Annexer la vallée du Jourdain : une réalité déjà en place
La seconde campagne législative israélienne de cette année est marquée par une surenchère de propositions de droite. Benjamin Netanyahou, Premier ministre sortant et candidat à sa réélection, a brisé le tabou de l’annexion. L’idée d’un État palestinien n’a jamais paru tant illusoire.
La fin du tabou
Benjamin Netanyahou, dit Bibi, a brisé le tabou ce mardi 10 septembre. Face à un auditoire électrisé dans la ville d’Ashdod, régulièrement visée par les roquettes du Hamas, Bibi a lâché une bombe diplomatique. Il promet que sitôt réélu, il mettra en œuvre l’annexion formelle de la vallée du Jourdain et la partie nord de la mer Morte, en Cisjordanie.
Dans tout le spectre politique israélien, du centre à l’extrême droite, la poursuite de la colonisation en Cisjordanie ne fait pas débat. Nombre de candidats ont répété récemment leur volonté d’annexer tout ou partie des colonies de Cisjordanie. Jusqu’à ce 10 septembre, Netanyahou s’était bien gardé de formuler aussi explicitement une telle position. Il a savamment joué d’une attitude de poursuite intense de la colonisation, tout en laissant ses alliés prendre position en faveur de l’annexion. Cette dernière consiste en une violation flagrante du droit international et un mépris ouvert pour toute solution de paix.
Fragilisé politiquement et judiciairement, Netanyahou a fait le choix d’une fuite en avant. Jouant la carte du populisme pour se prémunir d’une probable mise en examen prochaine, le Premier ministre a fait l’aveu de son absence de considération pour les paramètres internationaux agréés pour le règlement du conflit. En réalité, cette annonce n’est que la confirmation d’une politique activement à l’œuvre depuis plusieurs décennies.
L’annexion de fait de la vallée du Jourdain
Sur le terrain, tant les Palestiniens que les chercheurs et juristes constatent l’annexion de fait de la Cisjordanie. En outre, la vallée du Jourdain revêt une importance stratégique majeure pour les gouvernements israéliens. Cette vision reste néanmoins relativisée par les propres services de sécurité israéliens eux-mêmes.

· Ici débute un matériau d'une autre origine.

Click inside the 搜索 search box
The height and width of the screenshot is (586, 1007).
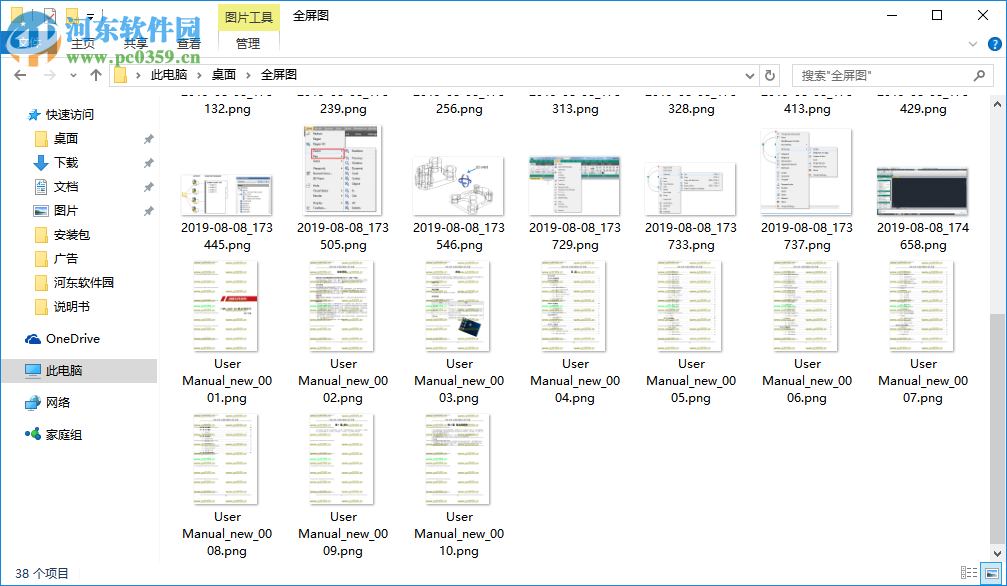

La vallée du Jourdain constitue le verrou est pour Israël, qui vise à contenir les menaces sécuritaires par ce versant. Après une longue guerre contre la Jordanie, Israël souhaite prévenir tout trafic d’armes pouvant alimenter la Cisjordanie. Plus important encore, et malgré son climat aride l’été, cette vallée constitue le véritable poumon économique de la Cisjordanie. Le fleuve qui la traverse permet l’irrigation en continu des cultures (en particulier des dattes). Au nord, les carrières de calcaire offrent d’importantes opportunités économiques. Au sud, la mer Morte constitue une manne financière croissante avec l’expansion du tourisme.
Constituant la majorité la population, les 80 000 habitants palestiniens contrôlent seulement 6% de ce territoire. Les 94% du territoire restant sont sous le contrôle effectif d’Israël avec notamment les zones militaires fermées (56%), réserves naturelles (20%) et colonies (15%). En ce lieu, Israël détourne à son profit la majeure partie des ressources naturelles et économiques. À ce titre, les communautés palestiniennes (citadins et bédouins) font régulièrement l’objet d’expulsions forcées, dénoncées par les ONG et la communauté internationale.

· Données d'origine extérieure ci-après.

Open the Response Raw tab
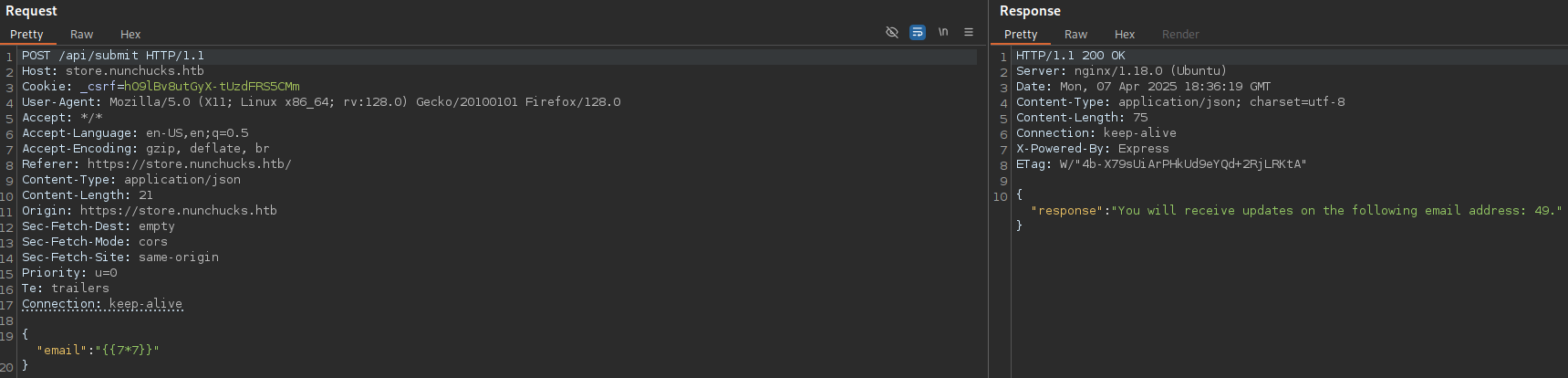 tap(1076, 35)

Politique intérieure et claque diplomatique
Alors que son avenir politique et individuel s’assombrit, Netanyahou poursuit sa conquête de la droite dure israélienne. Premier ministre à la longévité politique la plus longue de l’histoire du pays, sa survie est conditionnée à un succès aux élections qui s’annoncent pour le 17 septembre. Le précédent scrutin d’avril s’était soldé par un échec du fait de son incapacité à former une coalition majoritaire.
En outre, la vallée du Jourdain constitue 60% des exportations agricoles de l’État hébreu. Les 9 000 colons de la vallée permettent une exploitation agricole et industrielle de la zone. À l’inverse, les quelques 611 000 colons des zones montagneuses de l’ouest occupent des espaces résidentiels. Au sein de ces dernières, les activités commerciales et industrielles sont peu développées.
Cette volonté de Benjamin Netanyahou constitue ainsi l’affirmation de la priorité des enjeux de politique interne sur la légalité internationale. Cette posture est d’autant renforcée que la déclaration conjointe signée par la France, la Grande-Bretagne, l’Espagne, l’Italie et l’Allemagne exprime seulement sa « préoccupation » face à cette annonce. Les Européens évitent ainsi toute condamnation forte de ce qui constitue une claque diplomatique au dialogue engagé depuis plusieurs décennies en faveur de la résolution du conflit.